Support ResourceGather in freeze graph in 2.0.
PiperOrigin-RevId: 265497869
diff --git a/tensorflow/lite/python/lite_v2_test.py b/tensorflow/lite/python/lite_v2_test.py
index e4412aa..c946533 100644
--- a/tensorflow/lite/python/lite_v2_test.py
+++ b/tensorflow/lite/python/lite_v2_test.py
@@ -31,6 +31,7 @@
from tensorflow.python.framework import test_util
from tensorflow.python.ops import array_ops
from tensorflow.python.ops import gen_array_ops
+from tensorflow.python.ops import init_ops
from tensorflow.python.ops import math_ops
from tensorflow.python.ops import nn_ops
from tensorflow.python.ops import variables
@@ -250,6 +251,42 @@
self.assertLess(len(quantized_tflite), len(float_tflite))
@test_util.run_v2_only
+ def testEmbeddings(self):
+ """Test model with embeddings."""
+ input_data = constant_op.constant(
+ np.array(np.random.random_sample((20)), dtype=np.int32))
+
+ class EmbeddingModel(keras.Model):
+
+ def __init__(self):
+ super(EmbeddingModel, self).__init__()
+ self.shared_weights = self.add_weight(
+ 'weights',
+ shape=(2000, 300),
+ dtype=dtypes.float32,
+ initializer=init_ops.random_normal_initializer(
+ mean=0.0, stddev=300**(-0.5)))
+
+ @def_function.function(input_signature=[
+ tensor_spec.TensorSpec(shape=(20), dtype=dtypes.int32)
+ ])
+ def func(self, x):
+ return array_ops.gather(self.shared_weights, x)
+
+ # Building the model.
+ root = EmbeddingModel()
+ concrete_func = root.func.get_concrete_function()
+
+ # Convert model.
+ converter = lite.TFLiteConverterV2.from_concrete_functions([concrete_func])
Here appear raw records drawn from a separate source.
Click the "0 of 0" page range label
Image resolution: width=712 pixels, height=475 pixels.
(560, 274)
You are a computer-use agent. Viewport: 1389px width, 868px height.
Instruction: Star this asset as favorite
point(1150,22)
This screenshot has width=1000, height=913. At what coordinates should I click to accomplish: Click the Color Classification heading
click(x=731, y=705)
+ tflite_model = converter.convert()
+
+ # Check values from converted model.
+ expected_value = root.func(input_data)
+ actual_value = self._evaluateTFLiteModel(tflite_model, [input_data])
+ np.testing.assert_almost_equal(expected_value.numpy(), actual_value, 5)
+
+ @test_util.run_v2_only
def testGraphDebugInfo(self):
"""Test a concrete function has debug info captured."""
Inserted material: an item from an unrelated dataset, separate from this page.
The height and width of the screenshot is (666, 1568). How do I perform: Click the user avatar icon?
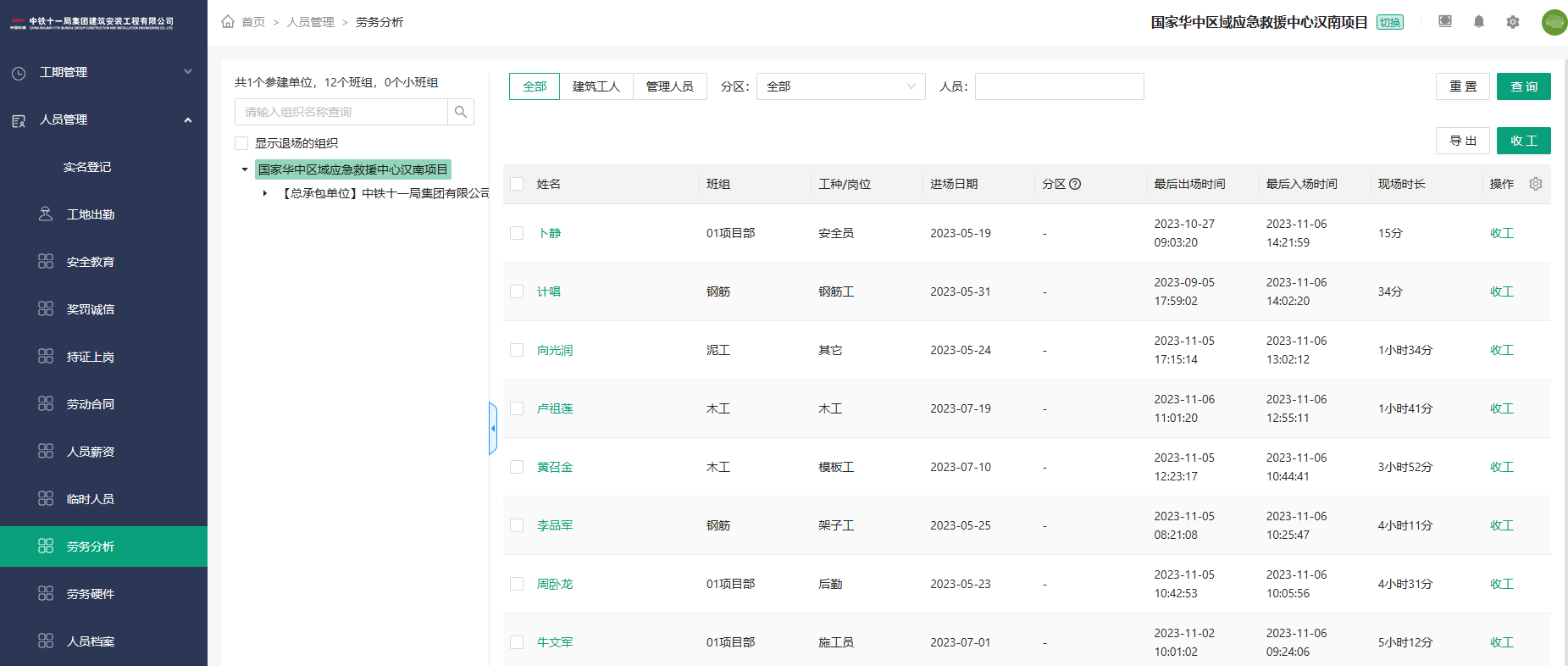point(1554,22)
root = tracking.AutoTrackable()
diff --git a/tensorflow/python/framework/convert_to_constants.py b/tensorflow/python/framework/convert_to_constants.py
index c6efc85..c40ffcd 100644
--- a/tensorflow/python/framework/convert_to_constants.py
+++ b/tensorflow/python/framework/convert_to_constants.py
@@ -18,6 +18,8 @@
from __future__ import division
from __future__ import print_function
+import numpy as np
+
from tensorflow.core.framework import attr_value_pb2
from tensorflow.core.framework import graph_pb2
from tensorflow.core.framework import tensor_shape_pb2
@@ -397,7 +399,6 @@
Returns:
ConcreteFunction containing a simplified version of the original.
"""
- # TODO(nupurgarg): Replace ResourceGather with Gather.
# Inline the graph in order to remove functions when possible.
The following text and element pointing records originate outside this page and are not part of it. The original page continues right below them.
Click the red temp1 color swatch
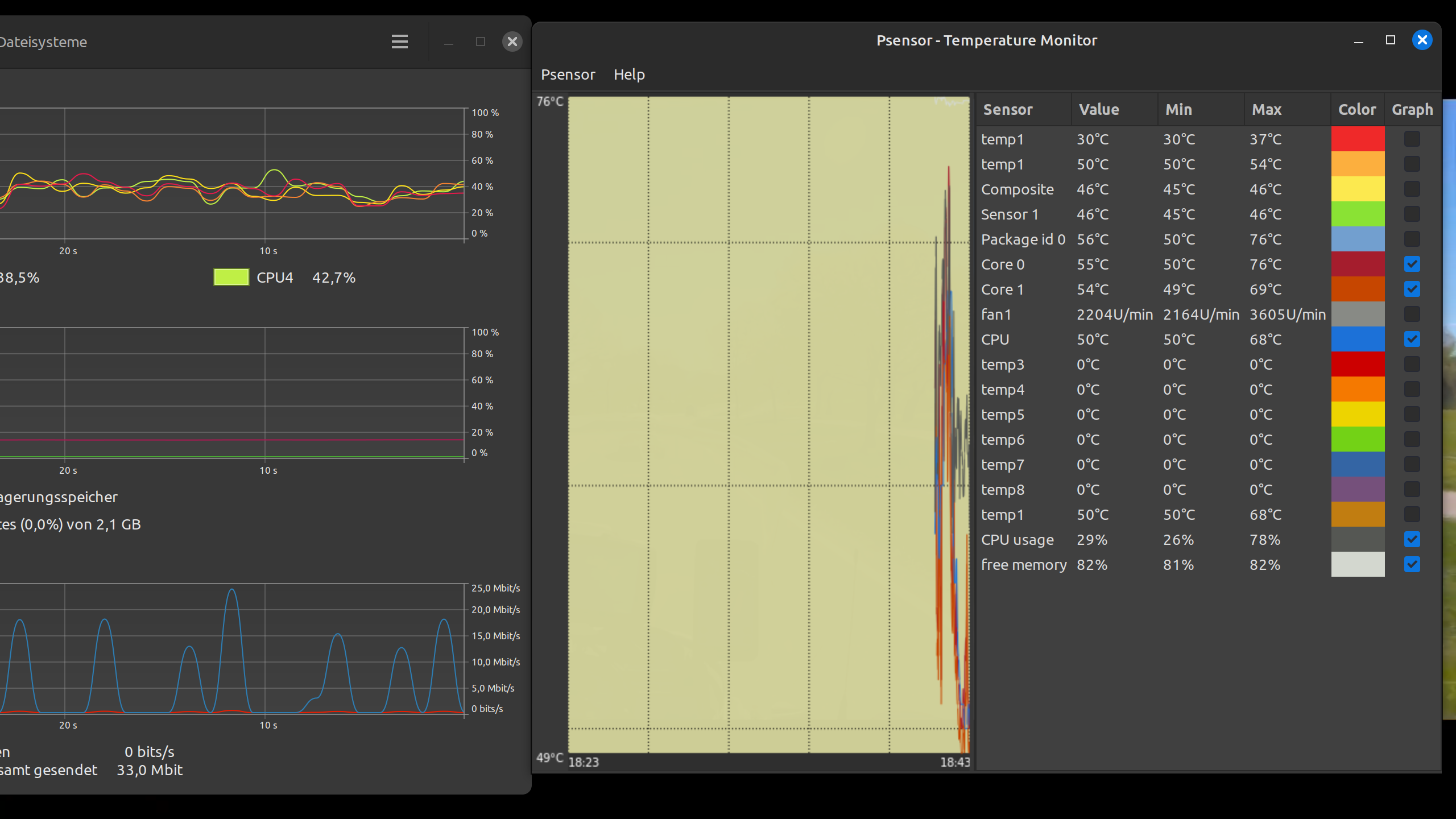1456x819 pixels. 1358,139
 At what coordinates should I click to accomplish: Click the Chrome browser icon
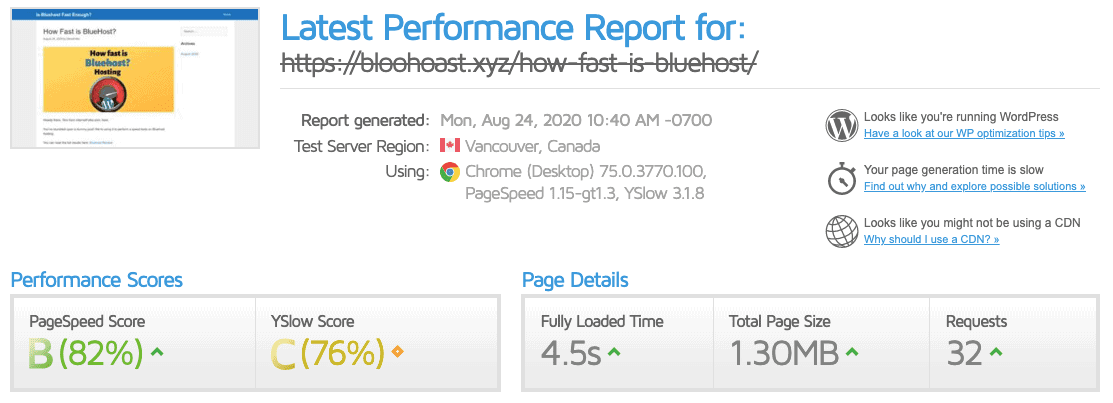[x=450, y=171]
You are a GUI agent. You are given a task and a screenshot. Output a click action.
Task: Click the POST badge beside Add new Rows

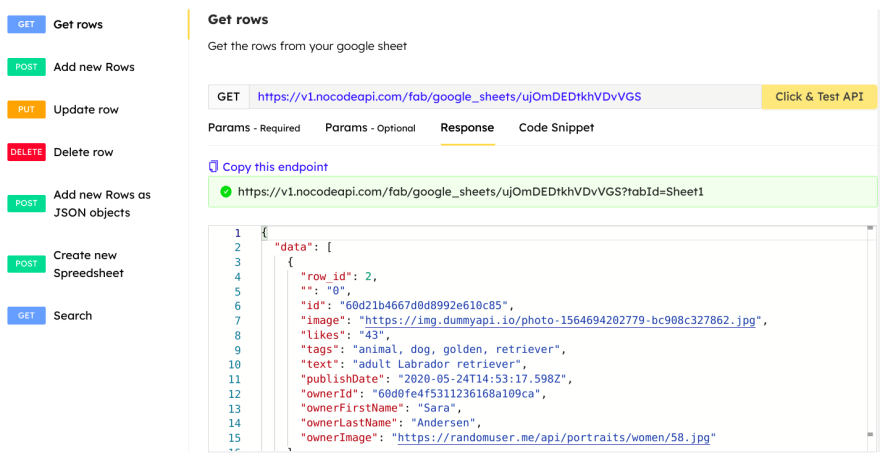tap(26, 67)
graph_def = _run_inline_graph_optimization(func, lower_control_flow)
@@ -467,10 +468,10 @@
# Get dtype and data for non-variable Placeholders (ex. values for 1.X
# Const ops that are loaded as Placeholders in 2.0)
_save_placeholder(node.name, node.attr["dtype"])
- elif node.op == "ReadVariableOp":
- # Get dtype and data for Placeholder ops associated with ReadVariableOp.
- # There can be an Identity in between the ReadVariableOp and Placeholder.
- # Store the dtype for the Identity ops.
+ elif node.op in ["ReadVariableOp", "ResourceGather"]:
+ # Get dtype and data for Placeholder ops associated with ReadVariableOp
+ # and ResourceGather ops. There can be an Identity in between the
+ # resource op and Placeholder. Store the dtype for the Identity ops.
input_name = _get_tensor_name(node.input[0])
while name_to_node[input_name].op == "Identity":
resource_identities[input_name] = node.attr["dtype"]
@@ -503,6 +504,26 @@
# Convert ReadVariableOps to Identity ops.
elif input_node.op == "ReadVariableOp":
_populate_identity_op(output_node, input_node)
+ # Convert ResourceGather to Gather ops with a Const axis feeding into it.
+ elif input_node.op == "ResourceGather":
+ if input_node.attr["batch_dims"].i != 0:
+ raise ValueError("batch_dims != 0 is not supported by freeze_graph.")
+ output_axis_node = output_graph_def.node.add()
+ axis_node_name = input_node.name + "/axis"
+ axis_dtype = input_node.attr["Tindices"]
+ axis_data = np.array(input_node.attr["batch_dims"].i)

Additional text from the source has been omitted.